Obedience to the spirit of a command is a virtue. If your bishop suspended public Masses, please don’t flood other Masses.
I’m seeing some Catholics post online about how to circumvent their bishop’s rules in response to COVID-19, and get the Eucharist. Different people have suggested things like finding out when the priest celebrates private Mass and slipping in, going to other Catholic Masses – either in other dioceses or in other rites – or going to Masses where the priests aren’t in Communion with the Pope.
First, it is great to have such hunger for the Eucharist. However, even though we Catholics are generally, asked to go to Mass each Sunday, that is not absolute. If someone is in some remote place and does not see a priest for 2 months, he has committed no sin by missing Mass. This happens in remote settlements like in the Arctic or Amazon, it happens in the military and it happens on scientific expeditions. In these cases, many bishops have explicitly lifted the Sunday obligation to make sure that nobody feels obliged to go.
Second, obedience is both to the letter and the spirit of what is asked. When a bishop orders A in order to avoid B, a healthy spirit of obedience avoids B in other ways. Take a different example: let’s say a bishop orders no alcohol at parish festivals to avoid drunkenness at them. It might fulfill the letter of the law to invite alcohol vendors to set up 10 feet outside the parish festival, but if we really want to obey the spirit of the rule and to achieve the goal of no drunkenness at parish festivals we would say no to that too.
St. Albert the Great (Doctor of the Church and teacher of St. Thomas Aquinas) noted this ideal of virtue: ”He that is truly obedient does not wait for a command, but as soon as he knows what his superior wishes to have done immediately sets himself to work, without expecting an order.”
St. Faustina went so far as to point out she takes a word of obedience over the word of Jesus in her visions. She said, “I will follow Your will insofar as You will permit me to do so through Your representative. O my Jesus, it cannot be helped, but I give priority to the voice of the Church over the voice with which You speak to me.” (Diary, 497)
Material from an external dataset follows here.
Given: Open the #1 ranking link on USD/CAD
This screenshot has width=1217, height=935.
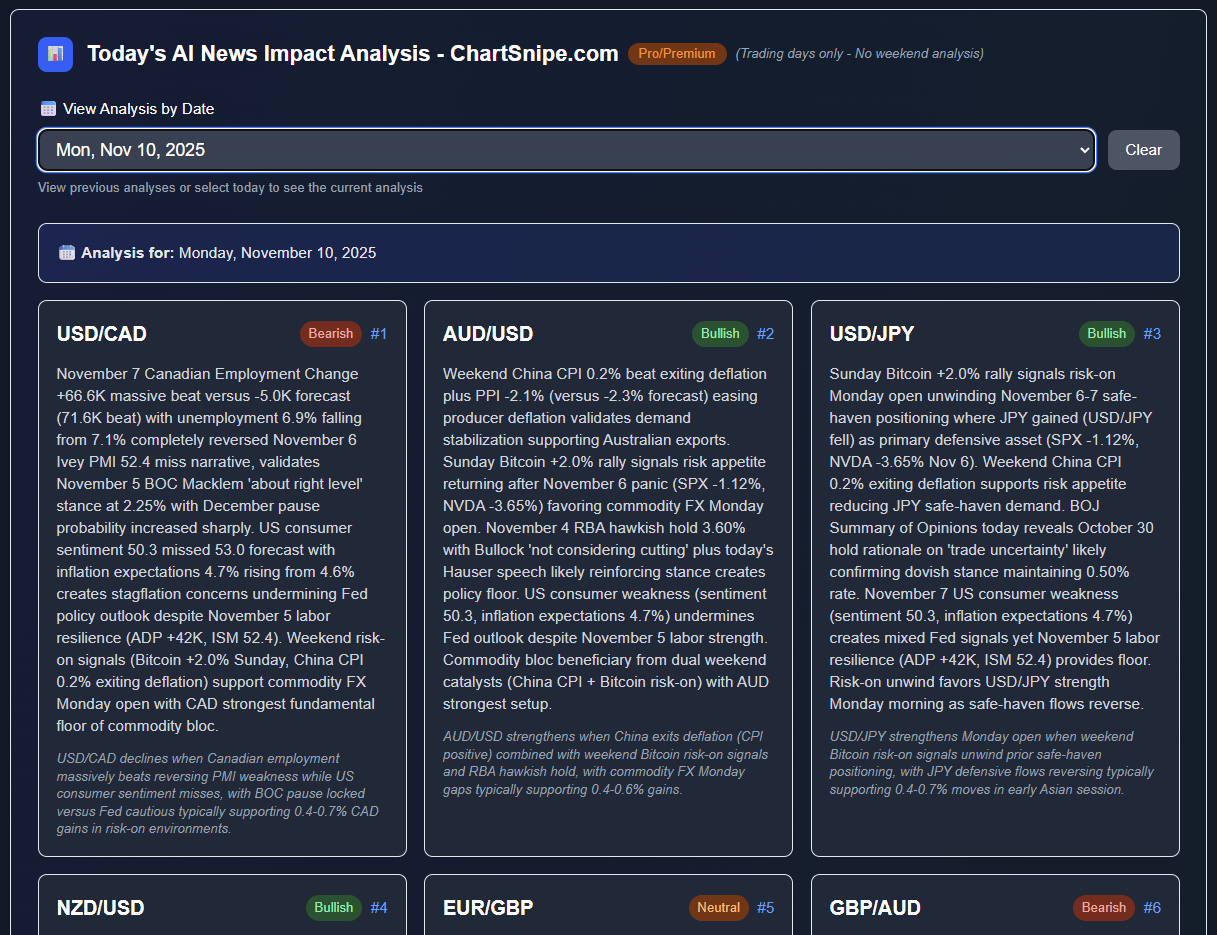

Third, bishops are within their power to suspend public Mass to avoid transmitting diseases. St. Charles Borromeo did similarly during the plague, many places did so during the 1918 flu epidemic and there are many circumstances where this was done locally in smaller epidemics. I am not an expert on public health and most (maybe all) of the bishops are not, so we need to rely on public health experts. It takes humility to admit we don’t know everything. Also, consulting with experts is a great way of making prudential judgments. Right now, the latest guidelines from the top experts in the US ask to avoid large gathers of more than 10 people.
As well, given the guidelines are to avoid groups under 10, it is very unlikely that whatever Mass someone is trying to slip to will be less than 10. It can possibly spread the COVID-19, which the bishops have asked us to avoid. Slipping out to Mass is against the spirit of what the bishops asked.
We priests are trying to adapt to new situations. It might take a bit of time as we have to learn. I started Livestreaming Mass right away but so far I’ve had issues with audio twice. We want to get you the sacraments in person or at least virtually, and we want to feed you spiritually, but we also want to protect the community from a deadly virus. Right now, the best way to do that is to temporarily suspend Mass. That is what the bishops and priests have done. None of us have wanted to do this, but we cannot see a better option at the moment.
Many churches are open for adoration by small groups and this is a great time to develop daily family prayer habits now that you have more time together and fewer things to do in those hours.
Let’s work through this time where most should only attend Mass virtually with a spirit of faith. Hopefully, it helps us grow so we hunger more and more for the Eucharist. The first Sunday back we should all be like those RCIA candidates or scientific researchers at the South pole who have longed for the bread of heaven.